*** Provided entries ***

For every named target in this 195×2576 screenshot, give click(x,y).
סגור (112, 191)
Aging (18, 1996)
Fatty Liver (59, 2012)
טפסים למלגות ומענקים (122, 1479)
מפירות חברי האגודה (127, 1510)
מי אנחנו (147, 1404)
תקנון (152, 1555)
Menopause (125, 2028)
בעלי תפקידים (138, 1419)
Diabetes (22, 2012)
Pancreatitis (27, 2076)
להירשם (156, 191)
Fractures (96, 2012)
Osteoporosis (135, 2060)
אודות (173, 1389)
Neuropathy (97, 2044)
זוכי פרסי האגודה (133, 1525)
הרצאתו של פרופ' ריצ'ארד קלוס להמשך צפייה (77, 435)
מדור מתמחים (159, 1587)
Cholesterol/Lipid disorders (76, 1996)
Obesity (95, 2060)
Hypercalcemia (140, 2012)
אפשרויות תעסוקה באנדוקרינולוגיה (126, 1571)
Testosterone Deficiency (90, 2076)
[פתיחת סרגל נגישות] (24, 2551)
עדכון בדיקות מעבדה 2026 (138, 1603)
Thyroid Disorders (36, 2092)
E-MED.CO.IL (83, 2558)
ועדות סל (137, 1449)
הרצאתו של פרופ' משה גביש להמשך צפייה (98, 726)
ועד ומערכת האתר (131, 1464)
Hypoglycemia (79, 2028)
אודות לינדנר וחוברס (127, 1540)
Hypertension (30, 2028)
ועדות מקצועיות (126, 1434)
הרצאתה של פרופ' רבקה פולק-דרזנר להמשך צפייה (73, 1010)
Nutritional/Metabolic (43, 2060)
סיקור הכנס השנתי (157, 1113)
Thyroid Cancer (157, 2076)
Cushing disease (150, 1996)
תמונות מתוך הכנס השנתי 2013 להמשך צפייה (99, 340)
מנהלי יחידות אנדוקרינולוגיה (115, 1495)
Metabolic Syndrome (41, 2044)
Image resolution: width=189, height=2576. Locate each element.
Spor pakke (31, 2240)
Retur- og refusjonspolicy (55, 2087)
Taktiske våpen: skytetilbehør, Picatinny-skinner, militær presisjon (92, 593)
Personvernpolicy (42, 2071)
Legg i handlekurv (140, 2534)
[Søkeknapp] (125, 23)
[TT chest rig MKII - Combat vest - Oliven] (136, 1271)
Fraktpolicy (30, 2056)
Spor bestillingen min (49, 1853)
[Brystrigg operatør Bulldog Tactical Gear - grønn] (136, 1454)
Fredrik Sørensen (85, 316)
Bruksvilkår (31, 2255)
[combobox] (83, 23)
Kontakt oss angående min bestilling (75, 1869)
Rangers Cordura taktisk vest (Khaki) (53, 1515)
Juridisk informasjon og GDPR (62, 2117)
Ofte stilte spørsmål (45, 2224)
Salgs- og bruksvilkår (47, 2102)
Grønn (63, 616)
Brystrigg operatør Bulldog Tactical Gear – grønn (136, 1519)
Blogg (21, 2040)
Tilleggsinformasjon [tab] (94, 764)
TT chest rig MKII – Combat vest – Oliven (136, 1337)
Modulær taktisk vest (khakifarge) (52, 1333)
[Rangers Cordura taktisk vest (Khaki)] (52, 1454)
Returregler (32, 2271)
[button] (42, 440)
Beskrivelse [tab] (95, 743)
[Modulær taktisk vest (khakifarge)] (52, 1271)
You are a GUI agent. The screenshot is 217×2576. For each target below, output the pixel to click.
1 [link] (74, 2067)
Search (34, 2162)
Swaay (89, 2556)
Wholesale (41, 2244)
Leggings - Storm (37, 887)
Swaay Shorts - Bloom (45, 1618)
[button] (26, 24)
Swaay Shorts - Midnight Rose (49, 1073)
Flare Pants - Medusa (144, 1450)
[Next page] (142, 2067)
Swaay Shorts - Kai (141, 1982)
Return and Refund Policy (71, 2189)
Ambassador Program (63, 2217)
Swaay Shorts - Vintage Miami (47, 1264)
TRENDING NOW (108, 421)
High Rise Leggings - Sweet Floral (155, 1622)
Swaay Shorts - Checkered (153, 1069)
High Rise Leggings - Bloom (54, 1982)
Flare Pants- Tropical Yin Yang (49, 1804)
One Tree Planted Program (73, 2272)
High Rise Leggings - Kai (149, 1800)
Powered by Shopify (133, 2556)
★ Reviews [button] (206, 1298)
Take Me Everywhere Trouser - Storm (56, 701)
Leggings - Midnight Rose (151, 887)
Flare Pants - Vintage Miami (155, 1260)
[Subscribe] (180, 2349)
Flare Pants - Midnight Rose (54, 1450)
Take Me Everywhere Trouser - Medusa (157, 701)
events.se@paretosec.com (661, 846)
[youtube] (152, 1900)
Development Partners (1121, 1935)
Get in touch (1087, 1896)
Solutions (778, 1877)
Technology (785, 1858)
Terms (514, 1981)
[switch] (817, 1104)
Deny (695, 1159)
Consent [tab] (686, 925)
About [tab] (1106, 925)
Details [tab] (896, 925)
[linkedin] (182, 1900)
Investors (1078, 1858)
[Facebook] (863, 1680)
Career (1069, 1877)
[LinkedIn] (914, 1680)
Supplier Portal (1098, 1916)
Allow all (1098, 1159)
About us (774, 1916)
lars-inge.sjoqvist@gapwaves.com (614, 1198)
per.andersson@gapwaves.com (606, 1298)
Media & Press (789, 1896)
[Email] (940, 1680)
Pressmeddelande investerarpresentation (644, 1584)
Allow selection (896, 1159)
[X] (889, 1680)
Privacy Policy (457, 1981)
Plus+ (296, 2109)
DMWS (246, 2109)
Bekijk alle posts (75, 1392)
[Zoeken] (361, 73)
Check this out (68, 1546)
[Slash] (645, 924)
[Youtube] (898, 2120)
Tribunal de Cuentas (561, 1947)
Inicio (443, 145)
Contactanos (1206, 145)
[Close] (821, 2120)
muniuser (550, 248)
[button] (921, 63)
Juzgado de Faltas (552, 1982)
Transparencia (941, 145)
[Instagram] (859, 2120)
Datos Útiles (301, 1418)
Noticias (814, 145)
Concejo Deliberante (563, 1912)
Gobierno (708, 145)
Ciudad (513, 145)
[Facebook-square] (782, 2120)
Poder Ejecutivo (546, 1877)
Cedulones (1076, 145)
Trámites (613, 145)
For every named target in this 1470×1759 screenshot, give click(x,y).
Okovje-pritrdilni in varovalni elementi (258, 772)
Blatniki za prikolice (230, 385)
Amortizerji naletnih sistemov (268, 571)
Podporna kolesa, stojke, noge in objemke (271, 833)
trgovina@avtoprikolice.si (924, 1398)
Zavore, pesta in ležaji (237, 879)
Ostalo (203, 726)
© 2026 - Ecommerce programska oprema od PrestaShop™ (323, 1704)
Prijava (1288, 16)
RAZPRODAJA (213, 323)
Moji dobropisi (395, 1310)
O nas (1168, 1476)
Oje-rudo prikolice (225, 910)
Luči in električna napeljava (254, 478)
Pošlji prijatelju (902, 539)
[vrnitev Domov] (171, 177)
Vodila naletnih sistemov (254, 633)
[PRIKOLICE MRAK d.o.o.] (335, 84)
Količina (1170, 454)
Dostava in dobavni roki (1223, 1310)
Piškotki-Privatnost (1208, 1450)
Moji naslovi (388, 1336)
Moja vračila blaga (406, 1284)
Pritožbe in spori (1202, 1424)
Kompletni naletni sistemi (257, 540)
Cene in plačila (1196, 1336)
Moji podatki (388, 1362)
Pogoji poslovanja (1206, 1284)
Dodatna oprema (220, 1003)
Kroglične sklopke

*** End of Provided entries ***

__Problem details__. Reply with nothing but the number of lines in the entries that include "Vintage".

__Response to the task__. 2